Mr. Sonzski was the author of two books.

His novel, "Punch Goes the Judy," published in 1971, told the story of a Vassar undergraduate who becomes wrapped up in the counterculture of the 1960s. Apparently he got it right. The reviewer for the Harvard Crimson described the book as "so moving and so alive that we want to stand up and cheer."

He was also the author of "Fatal Ambition: Greed and Murder in New England" (1991), a nonfiction account of a series of murders allegedly committed by James Blaikie in the Boston area in the 1970s.

But he was a newsman at heart.

"He was a reporter of the old school, " said Birnbaum. "He could make a quick phone call, sit down at a keyboard, and bang out a story without breaking a sweat."
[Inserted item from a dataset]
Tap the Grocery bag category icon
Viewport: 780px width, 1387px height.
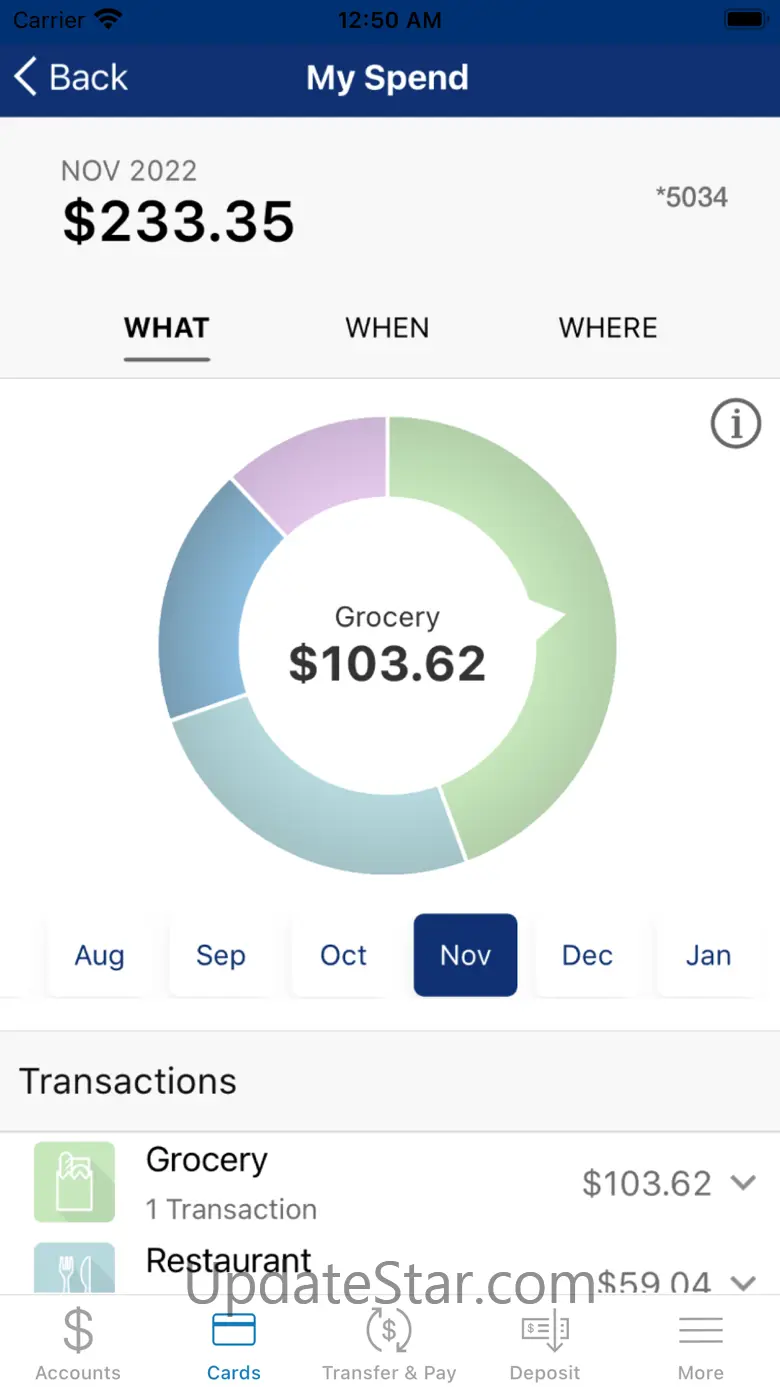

And he knew how to dress. "He was a dapper man, who was always well dressed," said his wife, Marguerite Smit.

Mr. Sonzski grew up on the south side of Chicago and graduated from Northwestern University, where he played football.

He was a reporter for the Chicago Sun-Times from 1960 until 1963, when he became a press aide to Sargent Shriver, director of the Peace Corps.

In the 1960s, he became a reporter at the Boston Herald, which became the Boston Herald-Traveler in 1967. He worked for the paper first in Washington and later in Boston.

In the early 1970s, he lived in Pittsburgh and taught writing at Carnegie-Mellon University, Chatham College, and the University of Pittsburgh.

He moved back to Boston in 1973 and was a freelance writer for The Boston Globe and other publications.

From 1979 to 1984, he was manager of news and information services at Boston College.

"He arrived at BC at a time when we were working to professionalize its public relations operation," said Birnbaum.

"He was one of a kind, eccentric, and upbeat and had an opinion about everything; he enlivened every room that he entered," said Doug Whiting, vice president for university relations at Pace University in New York, who worked with Mr. Sonzski at Boston College.

Whiting remembered him as "absolutely meticulous, a perfectionist in everything he did."

In 1984, Mr. Sonzski became a correspondent for Time Magazine and the Boston Herald, for whom he reported on the contra war in Nicaragua and the Solidarity Movement in Poland.

Whiting described Mr. Sonzski as a man who was cool under pressure, who often related the story of a medical checkup he got before going to Nicaragua. "The doctor said: 'What's going on here? You're going to a war zone, and your blood pressure is lower than normal.' Will just shrugged."

Mr. Sonzski recently returned from Europe, where he had lived for 13 years. He lived in London for six years and in Amsterdam for seven before moving back to Boston earlier this year.

While in Europe he traveled widely.

"He got to ride a camel in the shadow of the pyramids in Egypt and retrace his uncle's battlefield experiences during the Battle of the Bulge in Belgium and the Ardennes," said his wife. "He said he didn't want to wait to retire to enjoy life."

In addition to his wife, Mr. Sonzski leaves a daughter, Gretchen Venkatesh of Santa Fe, and a granddaughter.

A funeral Mass will be said at 9 a.m. tomorrow in Blessed Sacrament Chapel at the Cathedral of the Holy Cross in Boston. Burial is private.